# What to work on
Can you retype every item below word for word, leaving the pictures out of your answer?

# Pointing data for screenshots
>>>

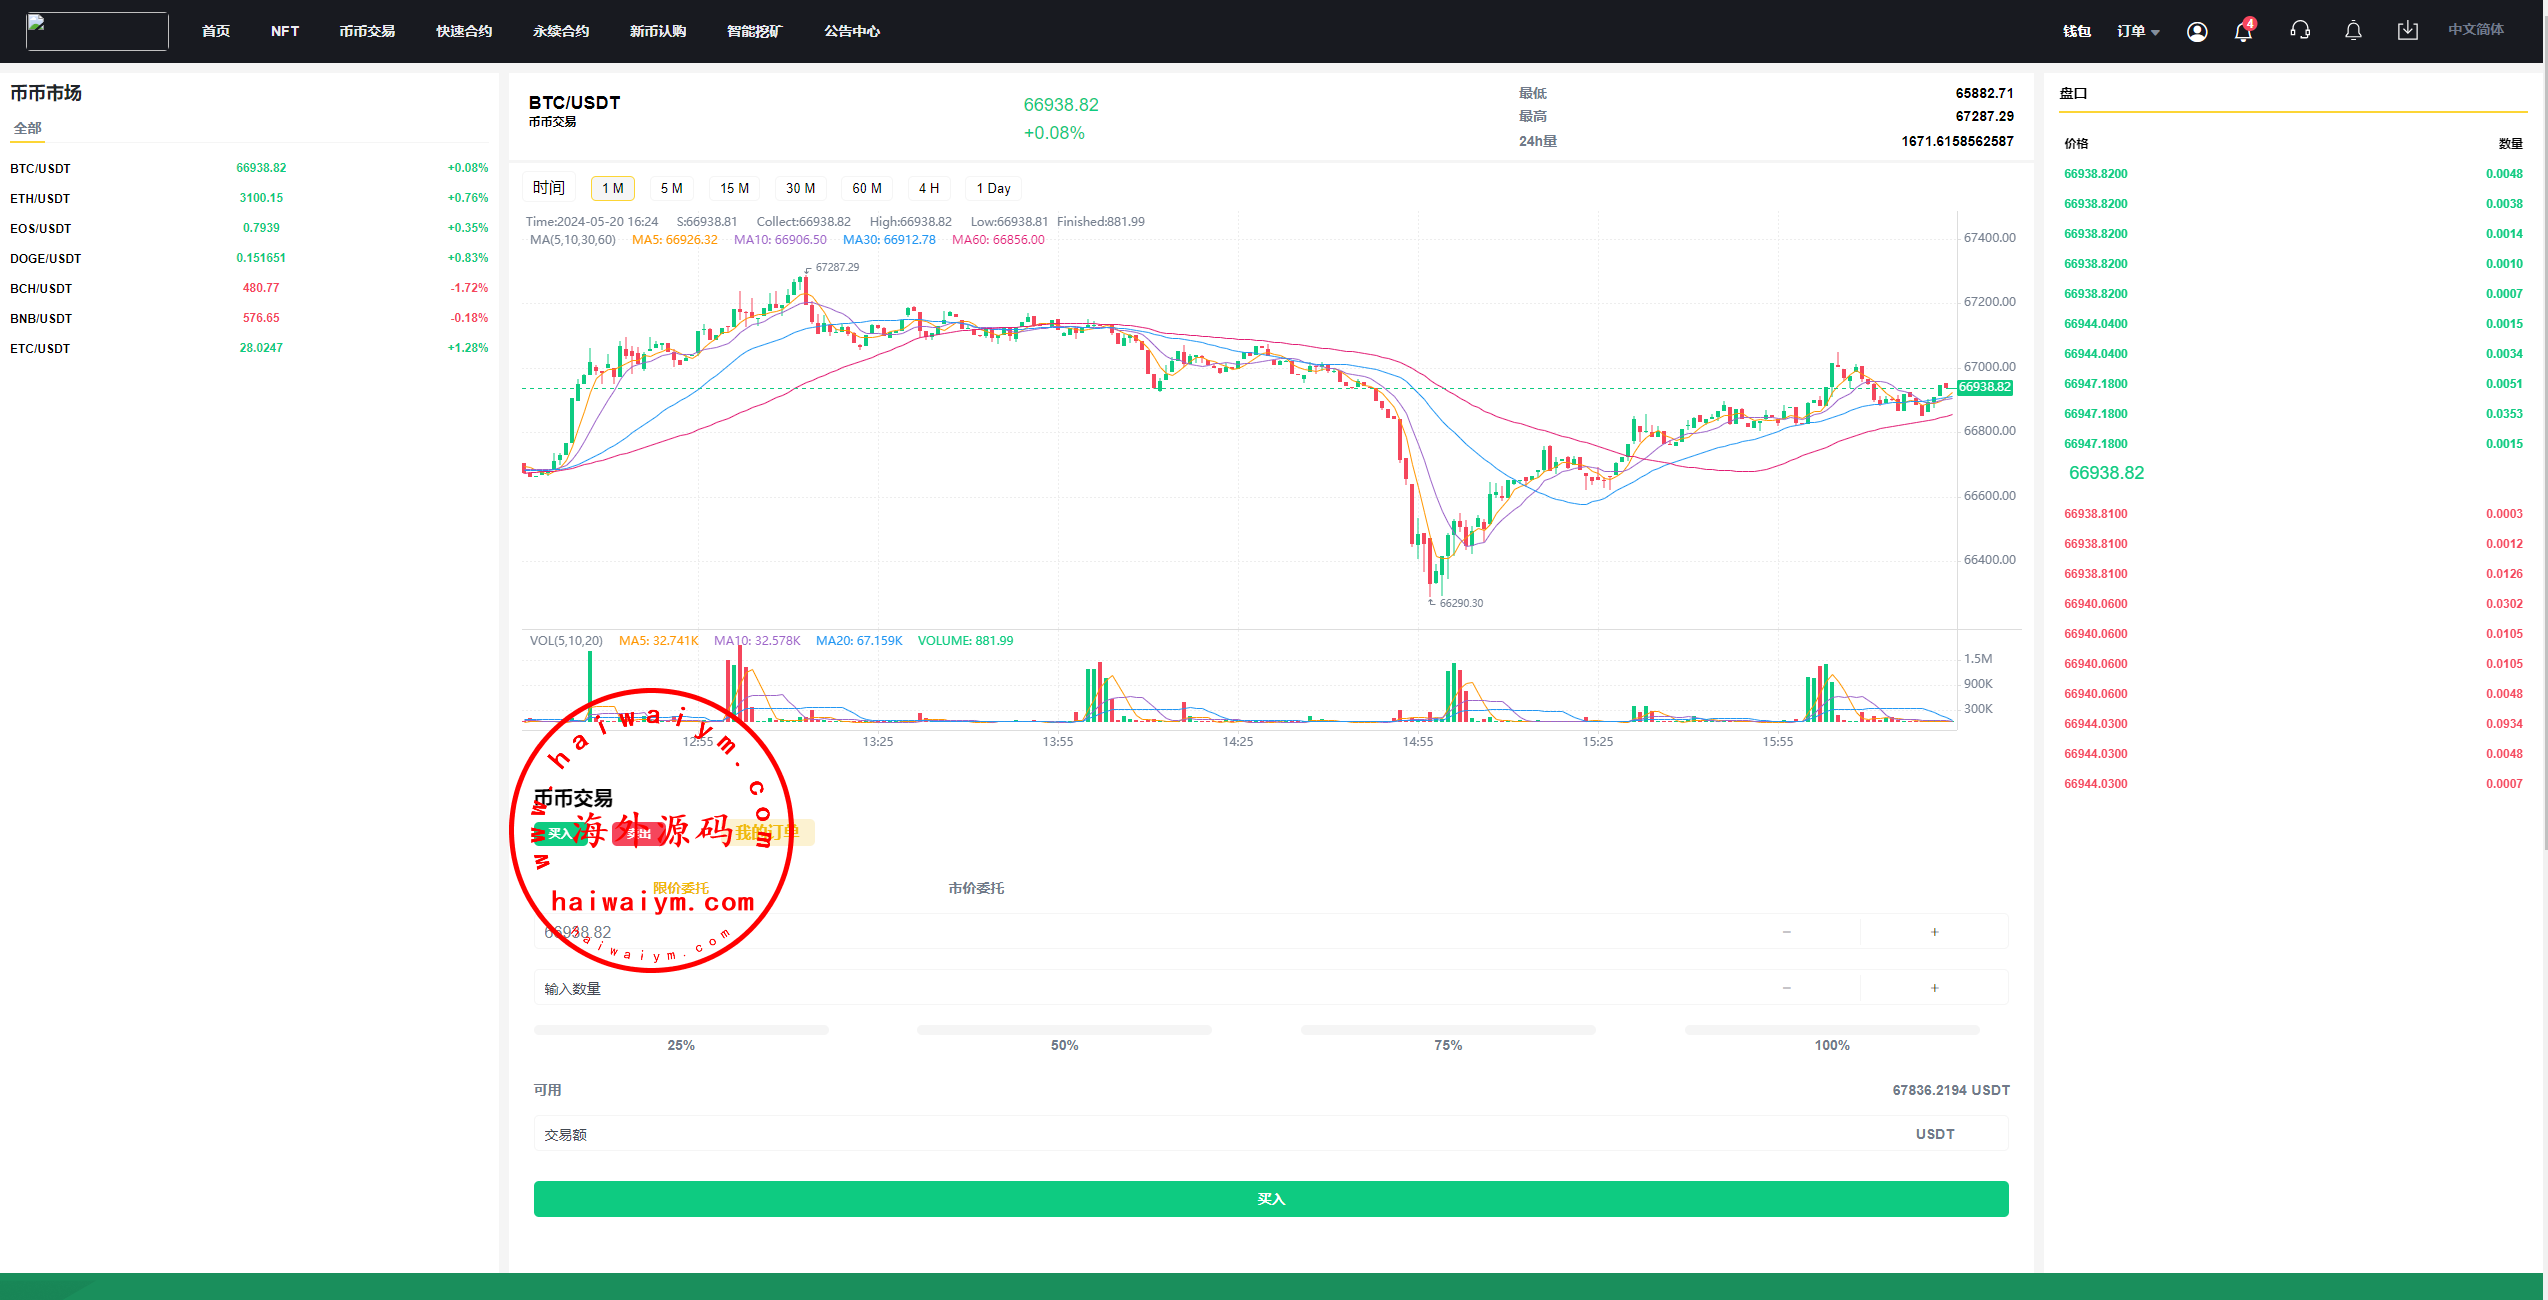Screen dimensions: 2548x1300
Task: Click minus stepper in quantity input row
Action: click(x=1786, y=988)
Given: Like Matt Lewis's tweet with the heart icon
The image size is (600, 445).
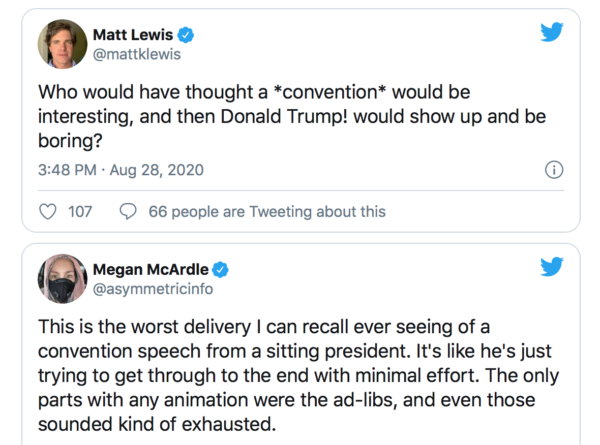Looking at the screenshot, I should point(47,211).
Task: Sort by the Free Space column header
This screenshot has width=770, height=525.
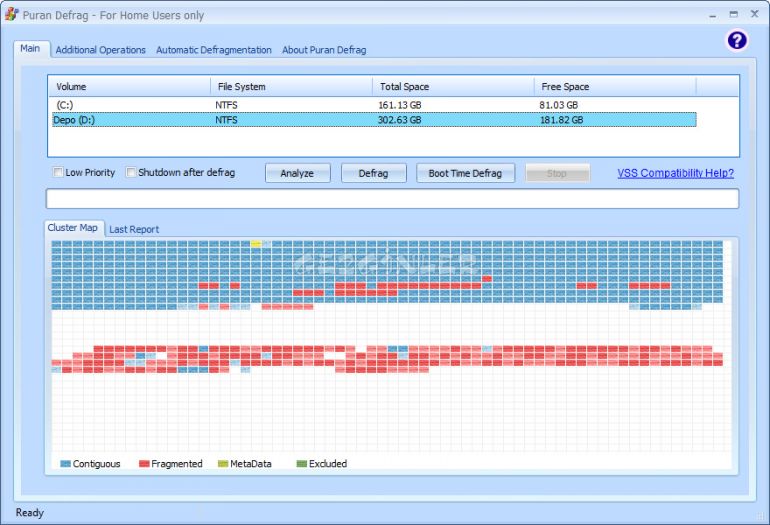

<<<

# Answer for this exercise
Screen dimensions: 2548x1300
Task: Click minus stepper in quantity input row
Action: click(x=1786, y=988)
Given: Like Matt Lewis's tweet with the heart icon
The image size is (600, 445).
Looking at the screenshot, I should point(47,211).
Task: Sort by the Free Space column header
This screenshot has width=770, height=525.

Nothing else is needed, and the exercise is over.